Jacob I. Monroe, Ph.D.
Jacob joined the Ralph E. Martin Department of Chemical Engineering at the University of Arkansas as an assistant professor in January of 2023. He is originally from Virginia and obtained a B.S. in Chemical Engineering from the University of Virginia in 2014. He went on to study water-mediated interactions via atomistic simulations at the University of California, Santa Barbara, obtaining his PhD in 2019. During his three years as a postdoc at the National Institute of Standards and Technology, he explored ways in which machine learning techniques can be leveraged to improve the efficiency of molecular simulations. Jacob is an avid runner and enjoys playing violin in chamber ensembles whenever he gets the chance.
Positions Available!
We are currently seeking undergraduate and graduate researchers to contribute to our research efforts. Desirable qualifications include experiences with statistical mechanics, thermodynamics, applied mathematics, molecular simulations, and/or code development, though enthusiasm is the only requirement. Please send inquires with an attached CV or resume to jacob.monroe@uark.edu.
Graduate Researchers
Zobaer Rahman
Zobaer’s research focuses on developing probabilistic backmappings from coarse-grained models to atomistic representations. An emphasis is placed on solvent, especially water, which is important yet computationally expensive to model explicitly.
Nazanin Abbasi
Nazanin uses molecular simulations to explore the process of scaling, or the deposition of salt aggregates, at membrane interfaces and how this may be controlled by tuning the nanoscale geometric patterning of an interface. Of particular interest is how this process occurs during membrane distillation, which is typically utilized for purifying high mineral content water sources.
Mahsa Khalili
In collaboration with the Harris group at the University of Arkansas, Mahsa applies VAEs to understand and accelerate Monte Carlo procedures that determine rate coefficients for models of biological signaling and metabolism.
Muhi Muntaka
Muhi performs molecular dynamics simulations of self-assembling peptides, specifically diphenylalanine. Using developed backmappings from CG models of this peptide, she plans to use VAE-based MC to examine its aggregation behavior, specifically the free energies of different self-assembled structures, under fully atomistic models.
Postdoctoral Researchers
Abhinaw Kumar
Abhinaw develops probabilistic backmappings for a variety of systems, currently focusing on diphenylalanine.

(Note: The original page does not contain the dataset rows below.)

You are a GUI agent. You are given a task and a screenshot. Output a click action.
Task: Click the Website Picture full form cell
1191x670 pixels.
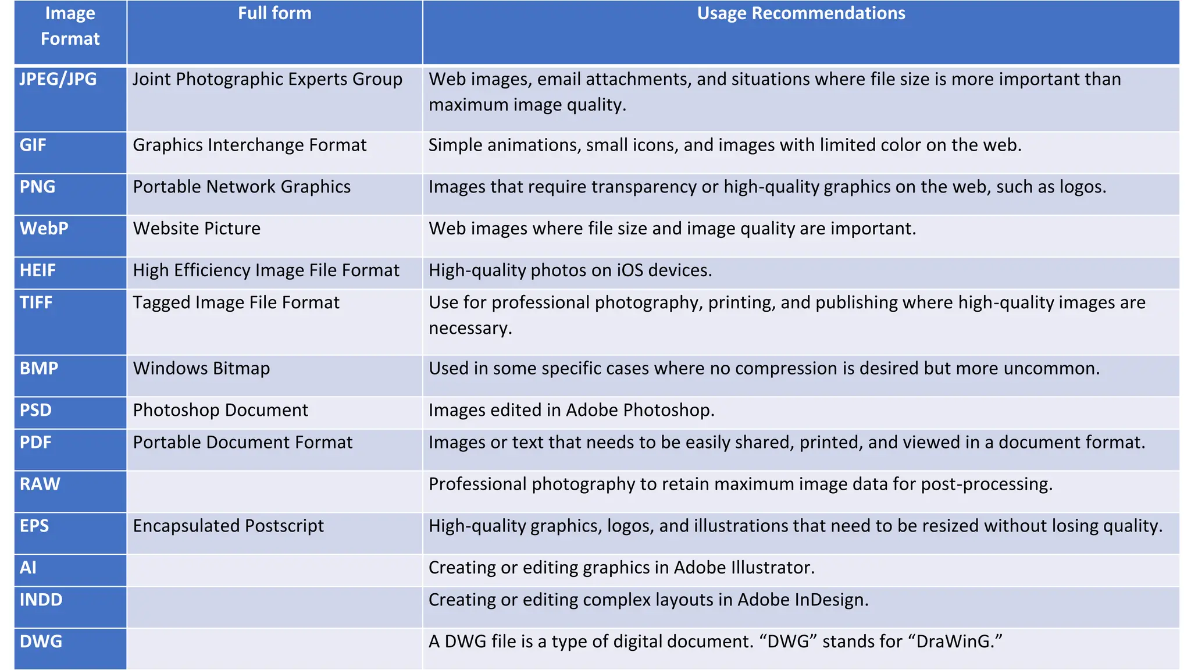(x=197, y=229)
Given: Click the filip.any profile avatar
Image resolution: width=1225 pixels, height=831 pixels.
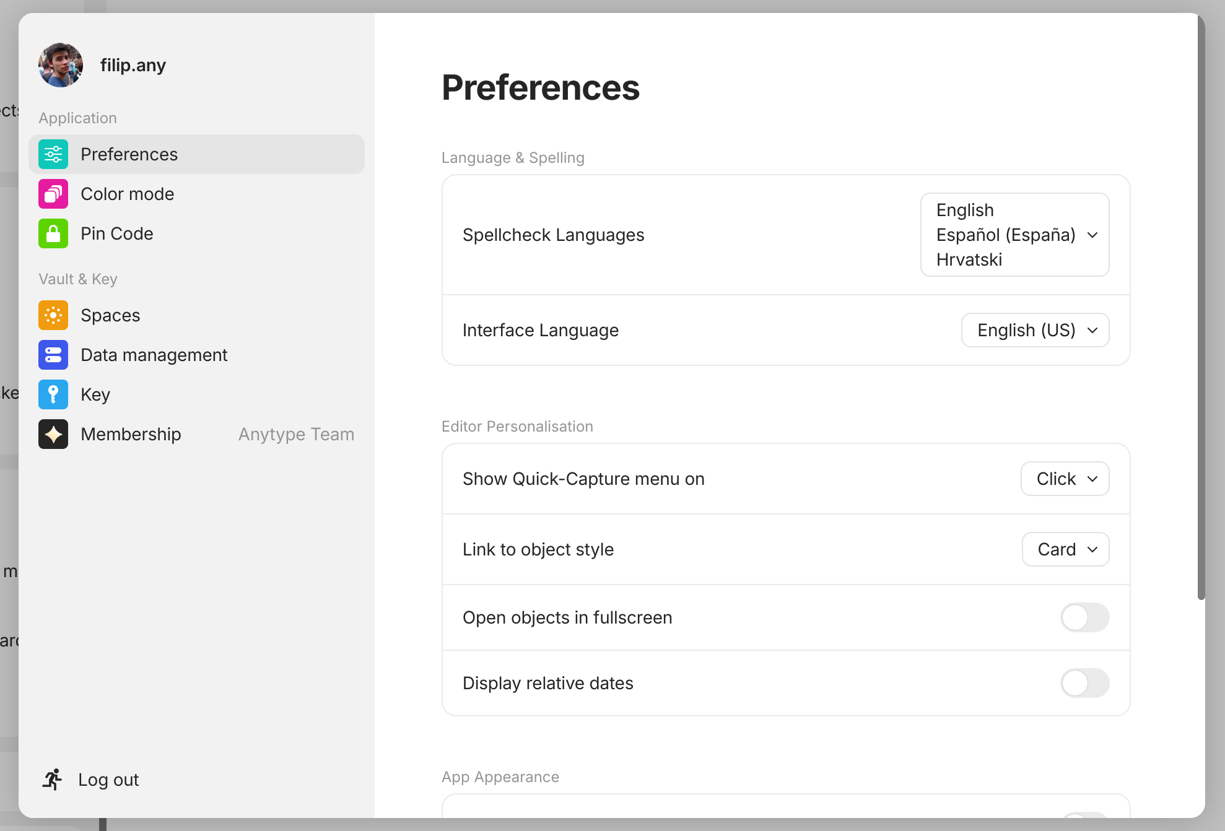Looking at the screenshot, I should pos(61,65).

Of primary interest is the establishment of theory and foundational knowledge around capabilities, limitations, and best-practices with regards to machine-learned backmappings that produce configurations amenable to reweighting.
Undergraduate Researchers
Austen Lee
Austen fits equations of state through Gaussian Process Regression techniques, which can simultaneously incorporate various thermodynamic derivatives and their uncertainties to produce a model for the free energy with its own uncertainty estimates.
Sage Paschall
Sage trains machine-learned backmapping models of diphenylaline, working to identify atomistic coordinate systems that improve model performance.
Previous Group Members
Cole Donnelly – Undergraduate Researcher
Cole conducted molecular dynamics simulations to determine the propensity for salt aggregates to nucleate and grow in both bulk solution and at model membrane interfaces.